Cars have become computers, but some want old-school transmissions back

Published 5:12 pm Sunday, October 27, 2024

It’s high noon on the winding Angeles Crest Highway outside L.A., and Dario Franchitti is dancing on the aluminum pedals of a $3 million supercar. He’s spent this August morning on the serpentine switchbacks, shifting his way to triple-digit velocity.

We’re in a Gordon Murray T.50, a lightweight rocket ship with three seats that’s being produced in a limited run of 100. It’s an insane car, but the most interesting thing isn’t its seating arrangement, nor its eponymous creator, the South African engineer who designed the McLaren F1.

Unveiled in 2021, the T.50 has a gearbox that Franchitti is shifting manually. The car was at the forefront of a revolt against the automatic SUVs, paddle-shift coupes and gearless electric vehicles that dominate roads. Even as the shifters in sports cars have disappeared, a class of consumers is asking for something their parents took for granted: a manual transmission.

Established automakers and newcomers alike in the past year have rolled out models designed to recapture a visceral connection to driving. Monterey Car Week, an annual automotive orgy in August, was full of them.

Pagani SpA revealed a six-speed transmission in its $3.4 million Utopia roadster; Tuthill Porsche introduced the GT One, a version of Porsche’s 911 GT1 that offers a six-speed manual setup. Aston Martin Lagonda’s $2 million Valour, released in July, likewise pairs a six-speed transmission with its 705-horsepower engine.

“This is a high-wire act,” Franchitti says as he downshifts into a curve, expertly timing the release of the clutch. “I gravitate toward more analog cars because of the driving experience. I just love it.”

When the first motorized carriages emerged before 1900, operators had to physically sync the speed of the engine to the appropriate gear of the axle turning the wheels.

As the years passed, powerful Bentley Blowers, family sedans and sports coupes all used this manual system of shifting.

In the late 1920s, Maybach was making semiautomatic, smooth and powerful transmissions for its stately Zeppelins; by the end of the next decade, General Motors Co. introduced fully automatic transmissions in the U.S. By the 1940s and ’50s, everyone else started using them to make driving easier.
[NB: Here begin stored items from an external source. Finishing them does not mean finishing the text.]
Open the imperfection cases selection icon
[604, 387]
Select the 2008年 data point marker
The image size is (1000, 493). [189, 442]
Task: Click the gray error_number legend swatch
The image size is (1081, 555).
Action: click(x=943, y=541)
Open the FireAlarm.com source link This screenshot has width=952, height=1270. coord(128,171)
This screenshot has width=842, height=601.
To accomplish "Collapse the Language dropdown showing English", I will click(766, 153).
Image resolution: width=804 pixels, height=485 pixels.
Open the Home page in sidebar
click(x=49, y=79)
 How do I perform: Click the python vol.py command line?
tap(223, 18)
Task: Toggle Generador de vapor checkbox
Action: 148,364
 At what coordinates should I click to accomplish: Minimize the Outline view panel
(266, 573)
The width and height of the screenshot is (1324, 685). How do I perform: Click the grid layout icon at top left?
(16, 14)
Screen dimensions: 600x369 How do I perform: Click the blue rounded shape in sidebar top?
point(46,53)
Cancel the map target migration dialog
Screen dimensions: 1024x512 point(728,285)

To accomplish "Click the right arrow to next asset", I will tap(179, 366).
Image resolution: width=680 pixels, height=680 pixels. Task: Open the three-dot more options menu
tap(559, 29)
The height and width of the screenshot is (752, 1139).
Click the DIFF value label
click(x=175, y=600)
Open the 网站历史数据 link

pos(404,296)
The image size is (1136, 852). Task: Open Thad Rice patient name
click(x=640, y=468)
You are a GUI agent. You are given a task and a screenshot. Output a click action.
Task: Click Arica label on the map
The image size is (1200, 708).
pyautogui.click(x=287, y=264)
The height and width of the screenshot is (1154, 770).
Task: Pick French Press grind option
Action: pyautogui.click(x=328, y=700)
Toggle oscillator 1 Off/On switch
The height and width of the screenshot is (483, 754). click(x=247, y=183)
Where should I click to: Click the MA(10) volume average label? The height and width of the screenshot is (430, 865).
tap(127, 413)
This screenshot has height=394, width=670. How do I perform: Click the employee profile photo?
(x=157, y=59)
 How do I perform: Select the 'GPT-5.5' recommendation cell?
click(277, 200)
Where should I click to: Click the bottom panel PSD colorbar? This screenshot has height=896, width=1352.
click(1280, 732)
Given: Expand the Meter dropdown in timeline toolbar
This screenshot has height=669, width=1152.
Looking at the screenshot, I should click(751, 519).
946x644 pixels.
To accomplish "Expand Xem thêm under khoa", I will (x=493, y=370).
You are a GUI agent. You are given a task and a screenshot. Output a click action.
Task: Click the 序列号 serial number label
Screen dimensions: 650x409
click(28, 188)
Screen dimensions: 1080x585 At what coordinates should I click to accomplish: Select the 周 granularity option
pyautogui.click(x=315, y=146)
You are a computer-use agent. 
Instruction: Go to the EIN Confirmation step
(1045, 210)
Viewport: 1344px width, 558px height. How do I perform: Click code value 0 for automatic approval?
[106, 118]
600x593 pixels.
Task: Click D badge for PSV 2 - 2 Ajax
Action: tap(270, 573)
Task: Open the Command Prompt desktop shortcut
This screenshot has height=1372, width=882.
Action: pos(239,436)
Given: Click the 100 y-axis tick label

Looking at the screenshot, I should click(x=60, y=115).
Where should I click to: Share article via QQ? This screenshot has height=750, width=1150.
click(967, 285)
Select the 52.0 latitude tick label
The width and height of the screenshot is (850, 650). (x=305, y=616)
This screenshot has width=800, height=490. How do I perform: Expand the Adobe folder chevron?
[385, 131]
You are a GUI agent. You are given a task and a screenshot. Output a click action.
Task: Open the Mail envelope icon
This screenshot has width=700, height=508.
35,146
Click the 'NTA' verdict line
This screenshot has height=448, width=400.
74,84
Today, only 2% of new vehicles sold in the U.S. have manual transmissions, per data from CarMax. Most manufacturers, even famous sports car brands such as Ferrari NV and Automobili Lamborghini SpA, don’t make them at all anymore.

“There are a small group always asking for manual transmissions,” says Stephan Winkelmann, president and chief -executive officer of Lamborghini. “But we are focusing on bigger opportunities.”

A few loyalists can be found across the price spectrum. Jeep offers one in its Wrangler and Gladiator. Porsche AG makes a six-speed one for some of its 718s and 911s. Mazda Motor Corp. reports a healthy 60% take rate on its manual MX-5. “I suppose just like gentlemen prefer blondes, gentlemen prefer a manual,” says Ian Scott Dorey, a hair and fashion stylist based in Los Angeles. He’s on his fourth Mazda Miata stick shift. “My car is made for ultimate maneuverability in all situations, and the stick is a part of that,” he says. “There’s just something about slamming the pedal and taking off in a burst of speed.”

Subaru makes two models with a manual transmission. For 2024 through August, 79% of BRZ and 87% of WRX sales have been manuals, a spokesperson says. Todd Templeman, a Portland, Oregon-based photographer, has been shifting his 2013 Subaru WRX STI GR for a decade. For him, it’s about sensory pleasures-the sound of the engine revving, the feel of clutch under his foot, the wind running through his mullet from the open window as he rows through gears. “A perfect rev-match downshift before a corner is one of the best feelings in the world,” he says.

But these adherents remain oddities. Enrico Galliera, Ferrari’s chief marketing and commercial officer, says it offered manual gearboxes up until the California: “The take rate was 0.001%.”

Mark Reuss, president of GM, says implementing a stick shift creates costs that stretch across the model line and are too high to justify. “Adding a manual is just a bridge too far,” he says. The last manual Corvette came out in 2019.

It stands to reason most people would prefer a vehicle to shift for itself. An automatic is faster and more precise, and anyone who’s met a stoplight on a steep hill or worked through traffic with a heavy clutch and a throbbing left quad knows manual gearboxes can engender anxiety, fatigue and, when done poorly, mechanical headaches and expenses.

“Customers that desire a manual car are driving enthusiasts,” says Alex Long, director of product strategy at Aston Martin. And that enthusiasm comes with bragging rights. Early manuals were hot and heavy; a misplaced shift could blow the engine or burn through the clutch. Mastering it meant you were worthy of such a glorious machine.